Facebook has been sued by Rembrandt Social Medial, LP for patent infringement. Rembrandt Social Media doesn’t run a social media site, but was created by Rembrandt facebook_logoIP Management, LLC, with the family of the deceased inventor of the patents and the inventor’s company Aduna. According to the complaint Rembrant works “to help inventors and patent owners, who often do not have the requisite capital or expertise, enforce their rights against companies that use their inventions without paying for them.” In other words, Rembrandt is a Non-Practicing Entity – what some people call a patent troll.

Rembrandt alleges infringement of two U.S. patents: the ‘362 Patent and the ‘316 Patent. Both patents have filing dates back to 1998.  The ‘316 Patent discloses a personalized web diary that can be shared with other users. The ‘362 Patent relates to the features such as the “Like” and “Share” buttons.

Beyond the patent infringement allegations, the complaint also alleges a potential conflict of interest for the patent attorneys who prosecuted the cases. According to Rembrandt, the law firm that represented the inventor in prosecuting the patents began prosecuting applications for Facebook in 2008. The law firm then continued to represent both Facebook and Aduna until July of 2012 when the law firm terminated its relationship with Aduna.

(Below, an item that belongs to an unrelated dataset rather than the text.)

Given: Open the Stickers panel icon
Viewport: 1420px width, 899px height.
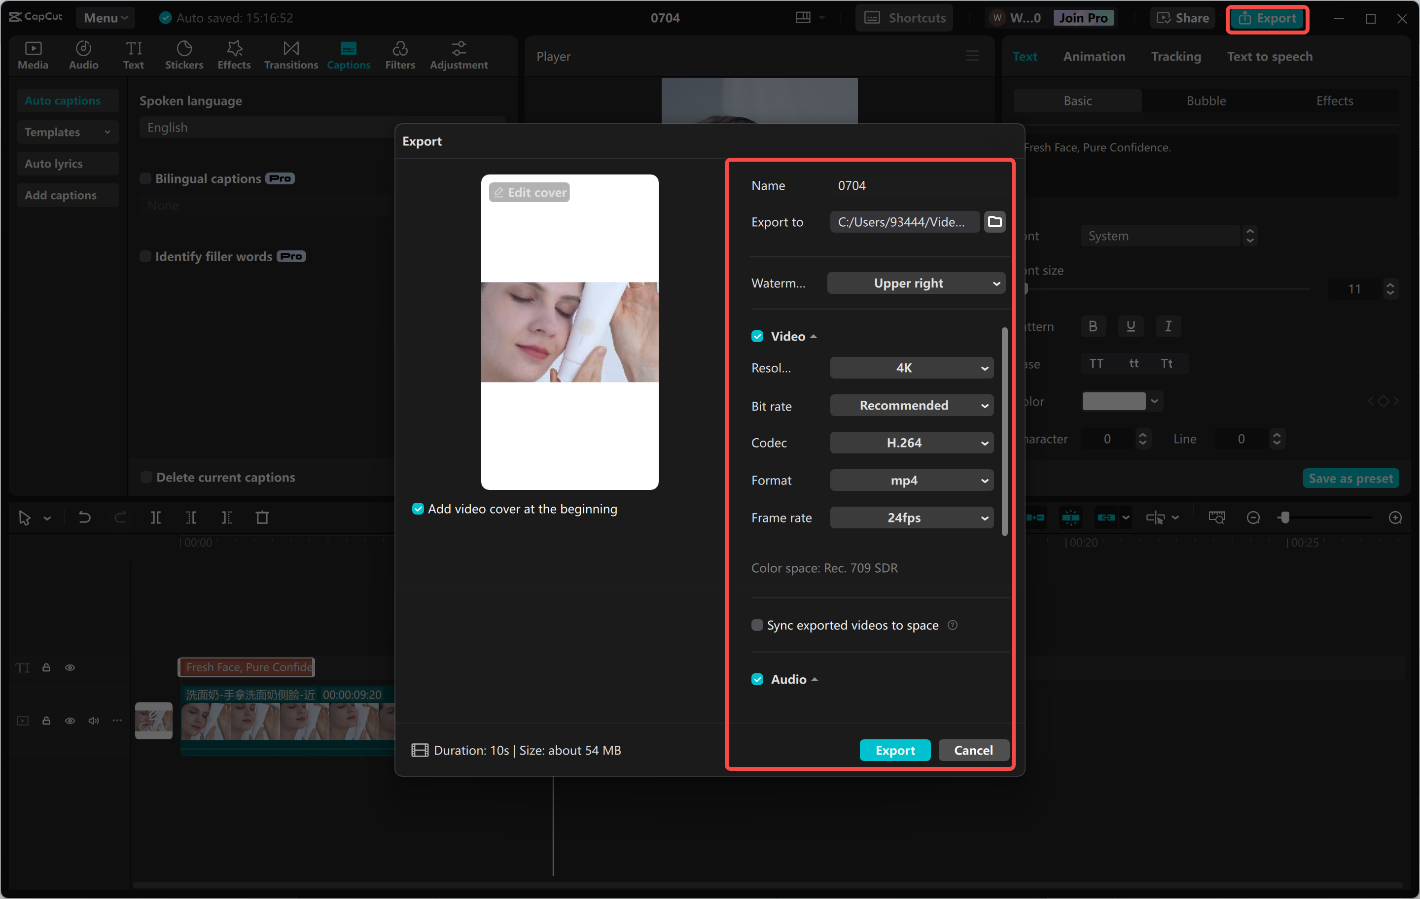Looking at the screenshot, I should pyautogui.click(x=184, y=55).
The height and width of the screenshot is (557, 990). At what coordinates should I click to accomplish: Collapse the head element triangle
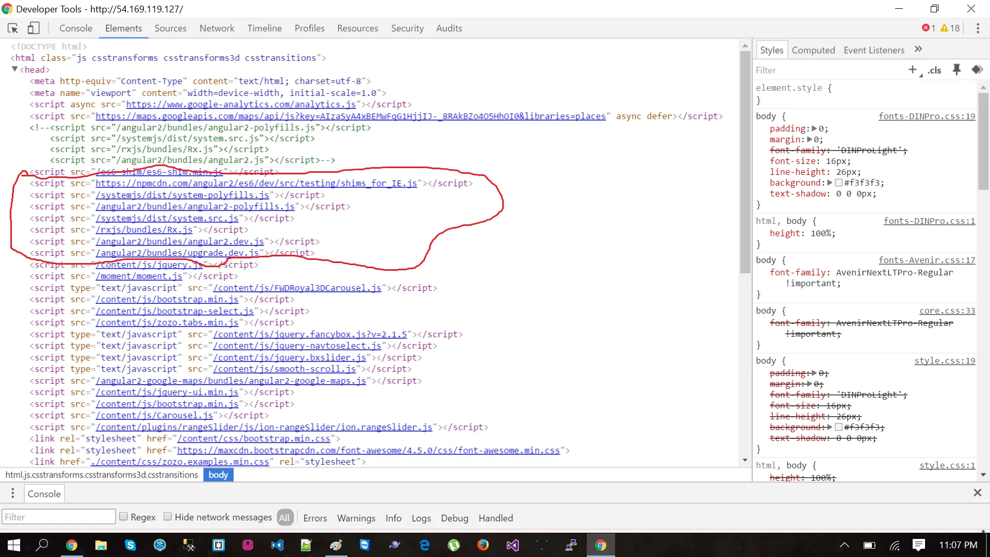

The case probably looks worse for the law firm than it really is. The Aduna patents issued in 2003 and the law firm’s involvement was likely limited to the docketing and and paying of maintenance fees. While it can’t be determined from the complaint, the law firm may have only discovered the relationship of the subject matter in June 2012, when Facebook acquired a patent in which the ‘362 Patent was cited as prior art.

There isn’t enough information in the complaint to gauge the severity of the conflict, or if there really is one. It does, however, show the potential for “subject matter conflicts” to develop into direct conflicts among clients.